Not that anyone actually eats in the dining room. “Everyone always ends up in my kitchen,” says Kelly, “no matter how big it is. So when we were looking to buy in Winnetka, I knew the one thing I had to have was a big kitchen, because this was where we were going to live. This kitchen sold the house to me.” As well it should with its gracious proportions, enormous island, and accompanying McGuire laced-rawhide counter stools, double-wide fridge (now covered in special artwork by daughters Grace, 4, and Caroline, 2; son George, who just turned 1, is not yet represented), and breakfast nook; it’s nothing if not a great place to be. The kitchen opens to a warm family room, whose comfortable proportions make the space an ideal family chill-out spot. There’s a Warhol Butterfly over the sofa, a pair of Laura Kirar-designed, Jane Shelton-covered McGuire chairs by the windows, and a coffee table made from a daybed from the Pagoda Red warehouse sale.
Upstairs, the girls’ rooms are charming studies in texture and color.

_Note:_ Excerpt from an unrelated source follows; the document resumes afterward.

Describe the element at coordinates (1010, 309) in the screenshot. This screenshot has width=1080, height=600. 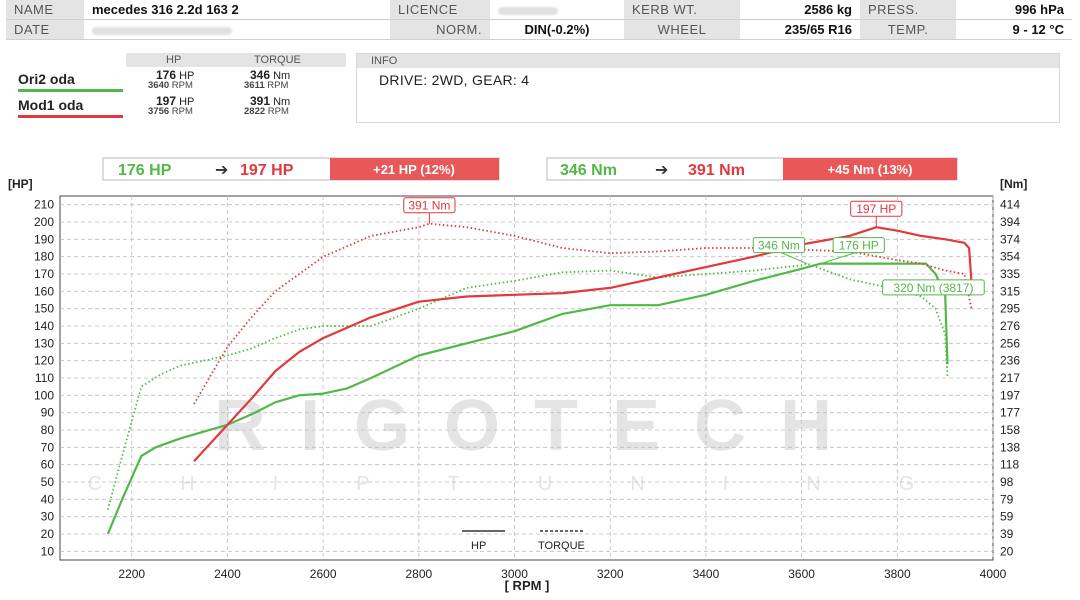
I see `y-right-tick-label: 295` at that location.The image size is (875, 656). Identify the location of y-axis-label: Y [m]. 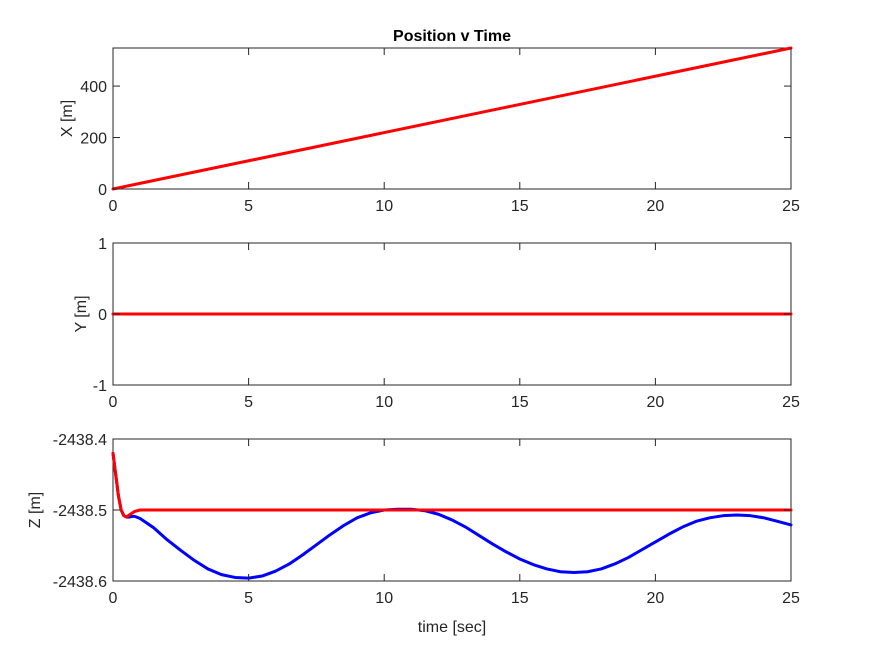
(82, 314).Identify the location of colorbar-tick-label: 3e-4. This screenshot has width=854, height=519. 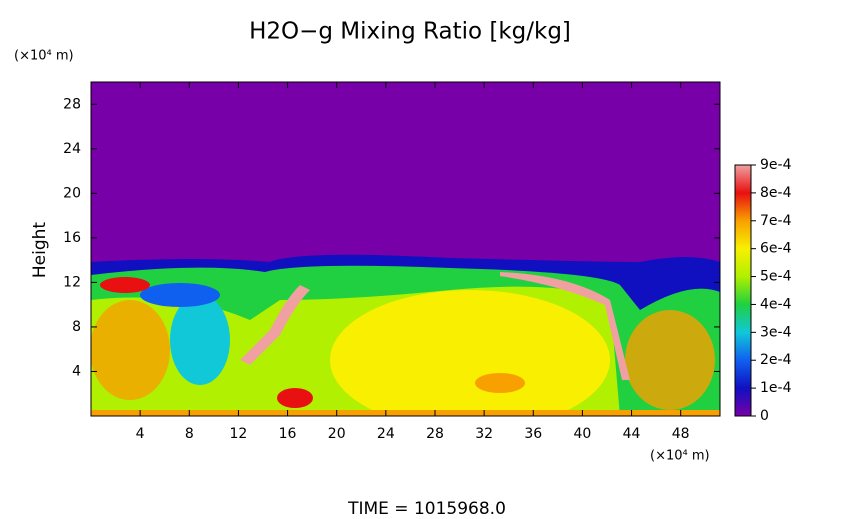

Grace’s place is down a long hall carpeted by a runner Cindy made from end pieces in Kashian Bros.’ warehouse. The room is a delight in blue and white, with a charming blue armoire keepsake-bookcase from Rhode Island, one of the set of matching, custom-painted beds covered in a sweet Porthault design (the other has set up shop in Caroline’s room), and a Christopher Spitzmiller table lamp. “It’s a happy lamp,” says Kelly. And, “this is a happy room,” agrees Cindy. So is Caroline’s, which is fab in pink, white, and green, with a chandelier from Delray Beach in Florida (“We call it vintage Lilly Pulitzer,” says Cindy), a darling collection of vintage children’s book prints from International Poster Gallery in Boston, and a very dashing pink piano that Schroeder would kill for.
The master is chicly serene. “It’s a replica of their bedroom in the city,” says Cindy. “It’s heavenly. They loved it so much they decided to have the same thing here.” Not hard to see why, with the Manuel Canovas curtains (“To me, this fabric is the sun, the sea and the Earth,” says Cindy. “I just love it.”), custom bedding from Leron with a duvet by Porthault, layered Italian linens on the round table with another Spitzmiller lamp, and a rather special John Roselle Louis XIV convex sunburst mirror. A John Traynor painting leads the way to the master bath, which is luxely fitted out in Porthault mats, towels, and cloths (many of which live in a lovely cast-resin clamshell which sits next to the built-in dressing table). “We love this space because we can fit all the kids in the shower like a production line,” laughs Kelly. “These things are a priority when you have little ones—like the playpen in the family room and the diapers in the wine cellar.” We’re betting, though, that the Goldens wouldn’t have it any other way.